Activity: Beginning with the first line of the data below, reproduce every line unchanged, ending with the line that holds "Given: Click the 3 Nov date axis label".

[Items from a dataset]
^^^^^^^^^^^^^^^^

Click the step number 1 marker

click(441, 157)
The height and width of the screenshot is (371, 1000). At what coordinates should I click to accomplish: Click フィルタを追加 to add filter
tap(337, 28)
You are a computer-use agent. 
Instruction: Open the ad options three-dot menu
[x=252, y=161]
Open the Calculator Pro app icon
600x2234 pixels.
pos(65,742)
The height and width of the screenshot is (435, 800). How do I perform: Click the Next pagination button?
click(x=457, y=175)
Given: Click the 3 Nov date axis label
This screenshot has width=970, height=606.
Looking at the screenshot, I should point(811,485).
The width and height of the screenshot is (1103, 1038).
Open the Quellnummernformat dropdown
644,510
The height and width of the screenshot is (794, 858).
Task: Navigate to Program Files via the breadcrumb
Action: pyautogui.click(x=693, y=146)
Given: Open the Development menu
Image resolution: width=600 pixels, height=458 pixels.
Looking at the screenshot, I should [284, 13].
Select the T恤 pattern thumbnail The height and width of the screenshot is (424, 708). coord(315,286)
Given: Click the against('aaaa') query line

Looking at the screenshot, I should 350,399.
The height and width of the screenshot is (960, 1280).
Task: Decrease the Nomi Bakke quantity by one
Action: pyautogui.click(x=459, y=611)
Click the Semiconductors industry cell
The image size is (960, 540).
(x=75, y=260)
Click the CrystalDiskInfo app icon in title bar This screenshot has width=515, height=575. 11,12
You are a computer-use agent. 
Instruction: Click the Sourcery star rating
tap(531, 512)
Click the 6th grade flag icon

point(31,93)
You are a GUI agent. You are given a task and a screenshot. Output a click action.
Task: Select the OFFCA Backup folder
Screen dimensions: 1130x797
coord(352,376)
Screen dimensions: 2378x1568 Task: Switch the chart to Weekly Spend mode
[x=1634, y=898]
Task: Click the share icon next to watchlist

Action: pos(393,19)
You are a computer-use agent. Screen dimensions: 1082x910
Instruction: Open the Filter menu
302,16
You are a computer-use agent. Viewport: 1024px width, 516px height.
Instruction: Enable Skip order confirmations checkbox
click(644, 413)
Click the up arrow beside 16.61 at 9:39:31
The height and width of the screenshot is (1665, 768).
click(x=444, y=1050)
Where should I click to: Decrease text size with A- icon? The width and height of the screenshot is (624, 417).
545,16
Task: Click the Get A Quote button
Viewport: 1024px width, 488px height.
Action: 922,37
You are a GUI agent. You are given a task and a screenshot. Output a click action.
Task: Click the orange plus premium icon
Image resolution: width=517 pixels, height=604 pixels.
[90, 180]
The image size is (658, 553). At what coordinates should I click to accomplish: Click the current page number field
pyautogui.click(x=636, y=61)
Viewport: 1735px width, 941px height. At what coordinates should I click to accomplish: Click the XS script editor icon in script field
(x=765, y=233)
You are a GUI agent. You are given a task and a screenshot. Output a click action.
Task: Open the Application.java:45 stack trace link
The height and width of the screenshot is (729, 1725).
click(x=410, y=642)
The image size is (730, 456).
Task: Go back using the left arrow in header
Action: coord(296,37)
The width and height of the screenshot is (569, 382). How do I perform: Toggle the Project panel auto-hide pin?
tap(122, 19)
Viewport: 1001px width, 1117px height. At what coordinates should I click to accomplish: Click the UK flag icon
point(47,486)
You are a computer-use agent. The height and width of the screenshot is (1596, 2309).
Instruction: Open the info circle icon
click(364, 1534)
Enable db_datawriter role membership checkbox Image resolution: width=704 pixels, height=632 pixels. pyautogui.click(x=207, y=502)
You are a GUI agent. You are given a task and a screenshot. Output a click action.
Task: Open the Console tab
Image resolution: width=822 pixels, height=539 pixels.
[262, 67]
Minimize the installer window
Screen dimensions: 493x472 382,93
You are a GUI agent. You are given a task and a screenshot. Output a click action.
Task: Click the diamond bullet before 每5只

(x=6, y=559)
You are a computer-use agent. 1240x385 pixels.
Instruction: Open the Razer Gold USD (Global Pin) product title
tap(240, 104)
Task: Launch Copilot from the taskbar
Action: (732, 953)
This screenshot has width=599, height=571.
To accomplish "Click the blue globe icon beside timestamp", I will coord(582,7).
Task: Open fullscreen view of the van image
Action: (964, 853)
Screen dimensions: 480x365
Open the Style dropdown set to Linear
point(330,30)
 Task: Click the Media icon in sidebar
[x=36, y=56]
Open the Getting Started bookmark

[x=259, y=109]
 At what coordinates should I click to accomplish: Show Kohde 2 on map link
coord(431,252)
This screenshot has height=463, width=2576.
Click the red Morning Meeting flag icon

^^^^^^^^^^^^^^^^

Exercise answer:
Click the step number 1 marker

click(441, 157)
The height and width of the screenshot is (371, 1000). At what coordinates should I click to accomplish: Click フィルタを追加 to add filter
tap(337, 28)
You are a computer-use agent. 
Instruction: Open the ad options three-dot menu
[x=252, y=161]
Open the Calculator Pro app icon
600x2234 pixels.
pos(65,742)
The height and width of the screenshot is (435, 800). How do I perform: Click the Next pagination button?
click(x=457, y=175)
Given: Click the 3 Nov date axis label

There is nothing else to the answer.